Gazetecilik Suç Sayılıyor
Gözaltına alınan isimlerin büyük bir kısmının aktif gazetecilik faaliyeti yürüttüğü biliniyor. Bu yönüyle soruşturmanın basın mensuplarına yönelik sistematik bir sindirme operasyonunun parçası olduğu değerlendirmesi öne çıkıyor. Avukat Haktan Özkan, savunma hakkının kısıtlandığına dikkat çekerek şunları söyledi:
“Dosyada kısıtlılık kararı var ve bu durum elbette savunma hakkımızı belli ölçüde engelliyor.

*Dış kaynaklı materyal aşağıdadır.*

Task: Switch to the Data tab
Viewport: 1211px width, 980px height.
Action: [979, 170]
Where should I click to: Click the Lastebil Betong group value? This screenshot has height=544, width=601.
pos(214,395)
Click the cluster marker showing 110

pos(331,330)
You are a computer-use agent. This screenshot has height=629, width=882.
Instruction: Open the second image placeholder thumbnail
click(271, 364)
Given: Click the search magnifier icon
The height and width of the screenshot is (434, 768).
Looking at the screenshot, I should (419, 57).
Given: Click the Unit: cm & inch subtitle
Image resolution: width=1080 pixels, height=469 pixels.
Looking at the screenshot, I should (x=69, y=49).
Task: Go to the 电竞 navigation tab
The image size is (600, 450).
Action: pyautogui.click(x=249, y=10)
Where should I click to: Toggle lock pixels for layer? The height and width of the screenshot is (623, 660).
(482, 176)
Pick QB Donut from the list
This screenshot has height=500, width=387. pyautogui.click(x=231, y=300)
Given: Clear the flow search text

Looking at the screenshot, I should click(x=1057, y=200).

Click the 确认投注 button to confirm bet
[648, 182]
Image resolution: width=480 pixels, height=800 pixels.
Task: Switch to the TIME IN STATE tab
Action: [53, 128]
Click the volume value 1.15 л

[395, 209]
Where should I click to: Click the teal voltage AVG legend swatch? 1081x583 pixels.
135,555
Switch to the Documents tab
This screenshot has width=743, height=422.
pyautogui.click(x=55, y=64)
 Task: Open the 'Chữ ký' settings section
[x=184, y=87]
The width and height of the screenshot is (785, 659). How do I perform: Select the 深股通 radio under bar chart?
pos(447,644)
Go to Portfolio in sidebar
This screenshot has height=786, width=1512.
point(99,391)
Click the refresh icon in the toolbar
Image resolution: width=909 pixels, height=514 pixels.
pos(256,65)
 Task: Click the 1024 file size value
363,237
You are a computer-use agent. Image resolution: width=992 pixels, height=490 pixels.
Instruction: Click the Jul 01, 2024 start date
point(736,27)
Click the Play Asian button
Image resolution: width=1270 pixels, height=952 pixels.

Ancak bu kısıtlılığa rağmen müvekkillerimizin ifadelerine katılmaya çalışıyoruz.”
Gözaltıların zamanlaması ve kapsamı, Türkiye’de basın özgürlüğü açısından kaygı verici bir tabloyu yeniden gündeme taşıdı. Özellikle bağımsız ve muhalif basın kuruluşlarında çalışan gazetecilere yönelik art arda gelen gözaltı ve soruşturmalar, haber alma hakkının sistematik olarak baskı altına alındığını gösteriyor. Türkiye, Sınır Tanımayan Gazeteciler (RSF) 2024 Dünya Basın Özgürlüğü Endeksi’nde 180 ülke arasında 158. sırada yer alıyor.
Beklenen Gelişmeler
Gazetecilerin ifade işlemleri devam ederken, ifadeleri tamamlanan kişilerin 17 Haziran Pazartesi günü Artvin Adliyesi’ne sevk edilmesi bekleniyor. Ancak soruşturmanın neden Artvin’de başlatıldığı ya da neye dayandığına dair kamuoyuna yapılmış resmi bir açıklama henüz yok.
Gözaltındaki gazetecilere yönelik süreç, sadece bireysel değil, kolektif bir basın özgürlüğü meselesine işaret ediyor. Türkiye’de halkın bilgi alma hakkının ve gazeteciliğin varlık koşullarının her geçen gün daraltıldığı bu ortamda, demokratik kamuoyunun bu tür baskılara karşı daha yüksek sesle tepki vermesi gerekiyor.